Entries taken from a collection:
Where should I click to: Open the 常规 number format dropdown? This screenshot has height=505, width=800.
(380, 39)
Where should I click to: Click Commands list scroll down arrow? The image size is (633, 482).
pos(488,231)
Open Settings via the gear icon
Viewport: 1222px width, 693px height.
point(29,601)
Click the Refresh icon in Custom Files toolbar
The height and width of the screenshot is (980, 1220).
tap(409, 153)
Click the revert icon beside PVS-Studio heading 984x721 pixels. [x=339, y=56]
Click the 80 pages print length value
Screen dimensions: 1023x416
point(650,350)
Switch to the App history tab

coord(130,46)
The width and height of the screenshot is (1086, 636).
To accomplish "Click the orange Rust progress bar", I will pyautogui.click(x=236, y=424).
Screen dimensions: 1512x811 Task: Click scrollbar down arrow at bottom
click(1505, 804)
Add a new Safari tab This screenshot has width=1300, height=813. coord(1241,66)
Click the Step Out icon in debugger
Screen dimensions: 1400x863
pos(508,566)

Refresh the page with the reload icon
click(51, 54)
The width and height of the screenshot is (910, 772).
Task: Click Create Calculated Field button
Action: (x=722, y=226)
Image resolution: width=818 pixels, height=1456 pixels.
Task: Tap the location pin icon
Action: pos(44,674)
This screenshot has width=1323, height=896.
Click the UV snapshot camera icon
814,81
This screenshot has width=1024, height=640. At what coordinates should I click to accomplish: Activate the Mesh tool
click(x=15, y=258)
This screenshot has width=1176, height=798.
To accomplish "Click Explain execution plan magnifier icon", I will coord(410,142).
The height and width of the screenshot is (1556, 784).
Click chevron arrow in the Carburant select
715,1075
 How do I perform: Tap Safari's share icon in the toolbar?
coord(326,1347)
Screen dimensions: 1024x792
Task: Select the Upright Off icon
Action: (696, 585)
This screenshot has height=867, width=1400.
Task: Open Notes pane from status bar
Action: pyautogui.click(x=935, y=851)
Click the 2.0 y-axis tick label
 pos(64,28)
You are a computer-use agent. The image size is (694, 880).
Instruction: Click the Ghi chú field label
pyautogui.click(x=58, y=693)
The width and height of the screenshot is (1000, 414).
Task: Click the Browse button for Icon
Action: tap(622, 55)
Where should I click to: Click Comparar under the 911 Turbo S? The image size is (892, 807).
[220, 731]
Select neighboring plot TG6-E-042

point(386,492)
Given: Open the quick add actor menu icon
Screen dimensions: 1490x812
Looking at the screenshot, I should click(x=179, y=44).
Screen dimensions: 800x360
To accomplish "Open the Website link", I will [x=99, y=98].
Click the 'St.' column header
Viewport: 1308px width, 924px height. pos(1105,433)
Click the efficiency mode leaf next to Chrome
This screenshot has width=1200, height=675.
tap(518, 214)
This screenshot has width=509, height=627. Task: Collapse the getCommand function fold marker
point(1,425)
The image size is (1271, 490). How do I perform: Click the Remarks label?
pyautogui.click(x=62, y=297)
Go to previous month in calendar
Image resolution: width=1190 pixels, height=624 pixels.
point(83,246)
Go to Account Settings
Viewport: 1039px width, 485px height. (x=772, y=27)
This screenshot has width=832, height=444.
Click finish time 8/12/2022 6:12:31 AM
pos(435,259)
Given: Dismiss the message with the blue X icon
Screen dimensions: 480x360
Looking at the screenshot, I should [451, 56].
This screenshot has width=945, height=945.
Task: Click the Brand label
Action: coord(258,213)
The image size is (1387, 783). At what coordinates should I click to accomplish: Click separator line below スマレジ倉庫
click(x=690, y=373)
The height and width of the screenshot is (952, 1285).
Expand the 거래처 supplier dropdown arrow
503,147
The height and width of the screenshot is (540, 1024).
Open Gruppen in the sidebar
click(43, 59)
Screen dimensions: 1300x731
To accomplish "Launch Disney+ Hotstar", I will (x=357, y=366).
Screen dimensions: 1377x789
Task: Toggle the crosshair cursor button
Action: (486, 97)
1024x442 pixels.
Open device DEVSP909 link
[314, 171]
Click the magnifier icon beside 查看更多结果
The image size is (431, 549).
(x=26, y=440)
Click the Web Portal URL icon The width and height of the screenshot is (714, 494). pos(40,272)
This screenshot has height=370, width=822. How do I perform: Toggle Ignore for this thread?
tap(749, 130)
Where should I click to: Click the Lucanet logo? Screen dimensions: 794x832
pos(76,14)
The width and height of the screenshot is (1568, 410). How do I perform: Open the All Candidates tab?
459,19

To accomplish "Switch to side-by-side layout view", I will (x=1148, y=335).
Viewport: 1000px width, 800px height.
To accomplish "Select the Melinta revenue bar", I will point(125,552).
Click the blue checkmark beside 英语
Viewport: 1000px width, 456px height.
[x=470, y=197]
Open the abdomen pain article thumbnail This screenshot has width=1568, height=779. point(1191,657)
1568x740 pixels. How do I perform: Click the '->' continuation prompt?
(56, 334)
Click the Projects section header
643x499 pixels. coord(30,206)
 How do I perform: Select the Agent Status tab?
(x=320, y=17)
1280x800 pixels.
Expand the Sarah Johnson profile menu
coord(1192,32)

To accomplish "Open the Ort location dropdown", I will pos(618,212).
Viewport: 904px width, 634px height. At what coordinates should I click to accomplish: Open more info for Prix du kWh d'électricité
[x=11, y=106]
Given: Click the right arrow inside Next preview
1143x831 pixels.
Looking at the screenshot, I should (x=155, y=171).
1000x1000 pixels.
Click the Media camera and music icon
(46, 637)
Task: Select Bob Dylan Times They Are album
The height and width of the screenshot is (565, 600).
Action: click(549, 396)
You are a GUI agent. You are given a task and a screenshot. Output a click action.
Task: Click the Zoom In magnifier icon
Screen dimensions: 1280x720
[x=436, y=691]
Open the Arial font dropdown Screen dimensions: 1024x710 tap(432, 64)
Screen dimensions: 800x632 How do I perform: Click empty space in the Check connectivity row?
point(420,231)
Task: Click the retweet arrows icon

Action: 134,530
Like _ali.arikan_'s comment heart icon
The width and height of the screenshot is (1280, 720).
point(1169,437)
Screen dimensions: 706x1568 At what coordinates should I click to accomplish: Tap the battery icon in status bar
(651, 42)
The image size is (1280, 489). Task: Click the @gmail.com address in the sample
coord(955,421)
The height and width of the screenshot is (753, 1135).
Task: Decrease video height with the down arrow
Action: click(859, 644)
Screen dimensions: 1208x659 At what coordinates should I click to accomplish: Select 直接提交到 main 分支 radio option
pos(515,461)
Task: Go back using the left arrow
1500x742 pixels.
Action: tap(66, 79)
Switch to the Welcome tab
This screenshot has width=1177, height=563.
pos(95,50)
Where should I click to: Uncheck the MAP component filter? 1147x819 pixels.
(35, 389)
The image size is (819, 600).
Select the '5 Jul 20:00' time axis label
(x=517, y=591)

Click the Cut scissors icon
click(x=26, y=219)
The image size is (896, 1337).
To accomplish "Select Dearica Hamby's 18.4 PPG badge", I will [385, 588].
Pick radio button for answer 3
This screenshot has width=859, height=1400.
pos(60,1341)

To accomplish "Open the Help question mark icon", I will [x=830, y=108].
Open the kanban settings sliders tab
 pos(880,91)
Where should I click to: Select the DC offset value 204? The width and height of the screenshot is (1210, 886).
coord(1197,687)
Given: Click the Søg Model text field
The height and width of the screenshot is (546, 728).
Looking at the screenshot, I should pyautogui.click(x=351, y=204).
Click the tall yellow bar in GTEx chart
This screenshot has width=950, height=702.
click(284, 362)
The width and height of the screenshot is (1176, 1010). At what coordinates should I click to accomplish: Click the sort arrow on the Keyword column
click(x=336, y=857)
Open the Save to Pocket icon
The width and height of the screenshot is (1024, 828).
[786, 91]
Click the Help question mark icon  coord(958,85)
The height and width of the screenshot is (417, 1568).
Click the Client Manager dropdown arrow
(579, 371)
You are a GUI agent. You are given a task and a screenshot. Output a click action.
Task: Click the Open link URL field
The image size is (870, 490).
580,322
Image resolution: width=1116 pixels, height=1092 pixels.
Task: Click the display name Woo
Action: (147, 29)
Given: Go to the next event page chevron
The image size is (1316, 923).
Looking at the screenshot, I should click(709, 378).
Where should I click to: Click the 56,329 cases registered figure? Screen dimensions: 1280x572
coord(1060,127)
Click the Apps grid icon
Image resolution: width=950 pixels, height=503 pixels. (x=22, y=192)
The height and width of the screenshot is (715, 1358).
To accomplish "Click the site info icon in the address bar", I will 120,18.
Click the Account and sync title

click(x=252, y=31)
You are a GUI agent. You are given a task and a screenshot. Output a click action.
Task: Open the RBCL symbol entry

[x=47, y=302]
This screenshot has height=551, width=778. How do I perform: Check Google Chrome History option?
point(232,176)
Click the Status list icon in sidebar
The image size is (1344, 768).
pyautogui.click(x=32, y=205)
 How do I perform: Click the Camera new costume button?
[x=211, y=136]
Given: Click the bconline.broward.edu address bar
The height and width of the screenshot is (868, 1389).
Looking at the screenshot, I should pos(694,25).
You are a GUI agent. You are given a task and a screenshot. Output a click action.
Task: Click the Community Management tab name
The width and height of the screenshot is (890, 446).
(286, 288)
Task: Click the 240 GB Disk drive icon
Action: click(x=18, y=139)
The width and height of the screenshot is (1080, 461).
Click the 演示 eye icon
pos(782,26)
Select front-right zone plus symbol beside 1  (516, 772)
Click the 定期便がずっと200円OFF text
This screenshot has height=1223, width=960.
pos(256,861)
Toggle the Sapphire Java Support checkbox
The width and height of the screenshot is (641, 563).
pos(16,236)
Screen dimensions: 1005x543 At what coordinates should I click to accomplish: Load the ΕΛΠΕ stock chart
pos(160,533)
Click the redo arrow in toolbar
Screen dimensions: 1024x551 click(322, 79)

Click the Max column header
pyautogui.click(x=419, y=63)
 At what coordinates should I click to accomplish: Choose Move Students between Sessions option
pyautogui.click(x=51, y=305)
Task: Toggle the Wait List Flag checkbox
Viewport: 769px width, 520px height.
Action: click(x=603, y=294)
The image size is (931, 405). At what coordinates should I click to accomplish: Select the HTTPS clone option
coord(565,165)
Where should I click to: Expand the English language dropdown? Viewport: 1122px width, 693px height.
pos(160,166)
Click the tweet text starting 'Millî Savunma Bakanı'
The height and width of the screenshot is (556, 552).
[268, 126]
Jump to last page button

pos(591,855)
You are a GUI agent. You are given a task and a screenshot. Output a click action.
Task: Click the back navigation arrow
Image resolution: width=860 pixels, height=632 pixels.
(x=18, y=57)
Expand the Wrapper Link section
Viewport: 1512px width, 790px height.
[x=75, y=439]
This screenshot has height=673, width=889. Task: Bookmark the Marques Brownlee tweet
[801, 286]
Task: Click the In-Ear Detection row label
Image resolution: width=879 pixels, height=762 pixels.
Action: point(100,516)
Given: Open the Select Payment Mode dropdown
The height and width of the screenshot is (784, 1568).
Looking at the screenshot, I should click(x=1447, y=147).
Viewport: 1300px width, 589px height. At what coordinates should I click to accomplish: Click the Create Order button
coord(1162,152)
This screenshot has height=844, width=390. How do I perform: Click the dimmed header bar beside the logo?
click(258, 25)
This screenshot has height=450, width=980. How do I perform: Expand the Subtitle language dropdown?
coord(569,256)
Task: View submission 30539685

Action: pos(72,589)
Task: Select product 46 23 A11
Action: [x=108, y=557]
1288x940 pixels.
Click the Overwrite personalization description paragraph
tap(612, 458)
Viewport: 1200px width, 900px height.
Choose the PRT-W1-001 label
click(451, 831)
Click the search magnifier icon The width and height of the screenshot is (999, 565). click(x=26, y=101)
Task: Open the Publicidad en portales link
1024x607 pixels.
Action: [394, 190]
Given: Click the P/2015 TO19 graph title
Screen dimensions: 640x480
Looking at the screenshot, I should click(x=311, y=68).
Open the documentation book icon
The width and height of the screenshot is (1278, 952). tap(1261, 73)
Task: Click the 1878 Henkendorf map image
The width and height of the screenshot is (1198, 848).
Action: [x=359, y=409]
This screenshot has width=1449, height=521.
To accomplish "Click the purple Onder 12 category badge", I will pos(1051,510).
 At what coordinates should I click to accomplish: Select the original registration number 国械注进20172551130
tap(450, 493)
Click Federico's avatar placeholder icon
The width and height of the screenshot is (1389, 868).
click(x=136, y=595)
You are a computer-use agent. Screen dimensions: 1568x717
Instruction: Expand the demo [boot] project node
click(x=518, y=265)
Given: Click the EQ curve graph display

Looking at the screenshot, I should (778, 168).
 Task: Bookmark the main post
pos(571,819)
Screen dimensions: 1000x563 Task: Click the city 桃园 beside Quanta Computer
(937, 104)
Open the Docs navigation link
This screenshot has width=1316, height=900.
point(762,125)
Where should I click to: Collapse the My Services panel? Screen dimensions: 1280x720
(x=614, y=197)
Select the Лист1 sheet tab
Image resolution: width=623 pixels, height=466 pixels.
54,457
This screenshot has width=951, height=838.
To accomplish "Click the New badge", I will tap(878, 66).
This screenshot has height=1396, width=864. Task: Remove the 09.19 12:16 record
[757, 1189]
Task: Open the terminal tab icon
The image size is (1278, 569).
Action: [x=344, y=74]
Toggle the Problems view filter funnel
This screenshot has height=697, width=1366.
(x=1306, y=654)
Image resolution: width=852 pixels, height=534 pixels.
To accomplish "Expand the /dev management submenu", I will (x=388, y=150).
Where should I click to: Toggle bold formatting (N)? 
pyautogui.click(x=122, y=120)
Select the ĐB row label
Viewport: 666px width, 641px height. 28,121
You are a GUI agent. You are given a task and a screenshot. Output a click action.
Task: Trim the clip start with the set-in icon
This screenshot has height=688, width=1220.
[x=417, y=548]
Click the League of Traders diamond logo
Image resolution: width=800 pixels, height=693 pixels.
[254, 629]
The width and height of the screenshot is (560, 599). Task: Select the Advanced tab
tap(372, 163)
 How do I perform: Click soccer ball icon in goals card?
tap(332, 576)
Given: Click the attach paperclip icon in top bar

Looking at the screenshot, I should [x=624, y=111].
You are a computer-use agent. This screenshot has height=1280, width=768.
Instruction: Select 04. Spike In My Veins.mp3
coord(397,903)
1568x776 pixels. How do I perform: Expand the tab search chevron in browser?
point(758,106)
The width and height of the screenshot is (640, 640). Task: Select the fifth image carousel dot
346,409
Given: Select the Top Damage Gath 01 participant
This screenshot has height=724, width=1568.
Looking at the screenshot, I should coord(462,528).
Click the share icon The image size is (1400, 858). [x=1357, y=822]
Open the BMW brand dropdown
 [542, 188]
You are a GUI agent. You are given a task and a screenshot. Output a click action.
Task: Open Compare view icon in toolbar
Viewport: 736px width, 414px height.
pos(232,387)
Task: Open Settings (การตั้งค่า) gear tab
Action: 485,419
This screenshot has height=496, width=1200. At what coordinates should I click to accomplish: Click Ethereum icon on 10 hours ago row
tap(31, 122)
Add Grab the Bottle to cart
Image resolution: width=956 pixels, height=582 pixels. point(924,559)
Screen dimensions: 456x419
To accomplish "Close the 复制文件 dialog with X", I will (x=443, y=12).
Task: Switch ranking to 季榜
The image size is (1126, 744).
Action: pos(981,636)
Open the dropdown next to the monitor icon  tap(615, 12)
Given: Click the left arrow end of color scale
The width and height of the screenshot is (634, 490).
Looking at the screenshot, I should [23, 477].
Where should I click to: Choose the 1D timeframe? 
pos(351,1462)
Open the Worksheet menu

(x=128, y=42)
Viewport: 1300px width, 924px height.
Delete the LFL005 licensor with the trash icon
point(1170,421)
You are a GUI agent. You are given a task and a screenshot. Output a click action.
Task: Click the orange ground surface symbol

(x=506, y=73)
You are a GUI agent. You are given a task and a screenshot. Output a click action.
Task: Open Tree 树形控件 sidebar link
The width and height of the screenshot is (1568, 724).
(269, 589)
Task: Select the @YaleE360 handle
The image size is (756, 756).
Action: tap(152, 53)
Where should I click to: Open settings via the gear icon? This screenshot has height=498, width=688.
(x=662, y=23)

### THE TASK
Go through the records and count every line with the word "navigation"; the answer is the number alone.

### WRITTEN REPLY
2